O que poderia ser um marco pela luta de gênero terminou na primeira rodada do game, com Ariadna Arantes eliminada. Um mata-leão em todas as travestis, algo como se dissessem: “se toquem, suas ‘anormais’. O mundo não é para gente como vocês!”

É realmente comum imaginarem que a travesti não passa de uma alegoria dionisíaca, em que um homem se veste de mulher e exagera nos trejeitos e na maquiagem. De novo, esse foi o enredo que a turma “diversa” do BBB tripudiou – e isso com apenas dois dias no ar! As sisters foram “brincar de maquiar os meninos”, sempre com a pegada caricata.

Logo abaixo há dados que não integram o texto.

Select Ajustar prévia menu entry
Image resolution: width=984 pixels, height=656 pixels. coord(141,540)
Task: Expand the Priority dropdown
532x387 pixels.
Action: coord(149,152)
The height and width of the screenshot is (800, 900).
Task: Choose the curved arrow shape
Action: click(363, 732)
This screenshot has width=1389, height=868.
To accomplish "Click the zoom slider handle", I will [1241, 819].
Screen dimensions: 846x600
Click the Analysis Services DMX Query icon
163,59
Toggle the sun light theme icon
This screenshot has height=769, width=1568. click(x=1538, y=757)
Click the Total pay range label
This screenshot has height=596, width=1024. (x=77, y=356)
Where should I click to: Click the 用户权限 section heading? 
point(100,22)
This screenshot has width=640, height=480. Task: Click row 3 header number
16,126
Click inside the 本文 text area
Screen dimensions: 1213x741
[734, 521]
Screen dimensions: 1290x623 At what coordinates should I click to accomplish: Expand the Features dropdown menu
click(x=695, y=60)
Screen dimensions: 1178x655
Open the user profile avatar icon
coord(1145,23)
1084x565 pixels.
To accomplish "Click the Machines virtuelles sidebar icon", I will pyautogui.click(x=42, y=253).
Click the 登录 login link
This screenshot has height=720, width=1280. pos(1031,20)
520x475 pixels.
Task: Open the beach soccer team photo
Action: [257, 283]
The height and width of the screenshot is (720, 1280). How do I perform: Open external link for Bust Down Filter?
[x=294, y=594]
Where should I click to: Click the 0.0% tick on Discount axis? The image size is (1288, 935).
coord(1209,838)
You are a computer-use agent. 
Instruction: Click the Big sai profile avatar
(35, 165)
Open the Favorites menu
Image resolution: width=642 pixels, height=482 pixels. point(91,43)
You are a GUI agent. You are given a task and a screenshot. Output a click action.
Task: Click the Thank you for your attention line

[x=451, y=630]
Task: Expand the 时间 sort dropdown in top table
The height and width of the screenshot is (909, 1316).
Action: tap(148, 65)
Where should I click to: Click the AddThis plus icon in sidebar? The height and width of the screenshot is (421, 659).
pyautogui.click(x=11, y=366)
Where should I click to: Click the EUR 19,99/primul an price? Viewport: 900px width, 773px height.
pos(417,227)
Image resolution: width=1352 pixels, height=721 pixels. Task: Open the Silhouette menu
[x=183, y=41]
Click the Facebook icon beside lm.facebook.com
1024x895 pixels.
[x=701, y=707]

Esse é o contexto que acarreta a violência de gênero, que raramente é percebida por quem a comete. Já viram esse filme, né? É o que chamamos de estruturalismo, em que a pessoa não se enxerga como opressor e se defende contando nos dedos os amigos “diferentões” que ela tem.

Esse é o problema – a gente não quer mais ser vista como aberrações ou como peças de fetiche; queremos normatizar a nossa existência, ser enxergadas como seres humanos, ser proativas, aceitas na escola, num cursinho vestibular, na faculdade; traçar uma carreira profissional, ser atendidas em um restaurante com a mesma cortesia dada aos cis, entrar no cinema e não virar motivo de chacota; usar o banheiro feminino, ter peitões em um corpo permeado por paradoxos e não sentir medo ou vergonha.

Nós não queremos mais olhares de repreensão, buscamos apenas por empatia. Ah, e não tem nada de ruim com quem não se encaixa como travesti. Que todos sejam transfelizes e livres para viver em plenitude máxima!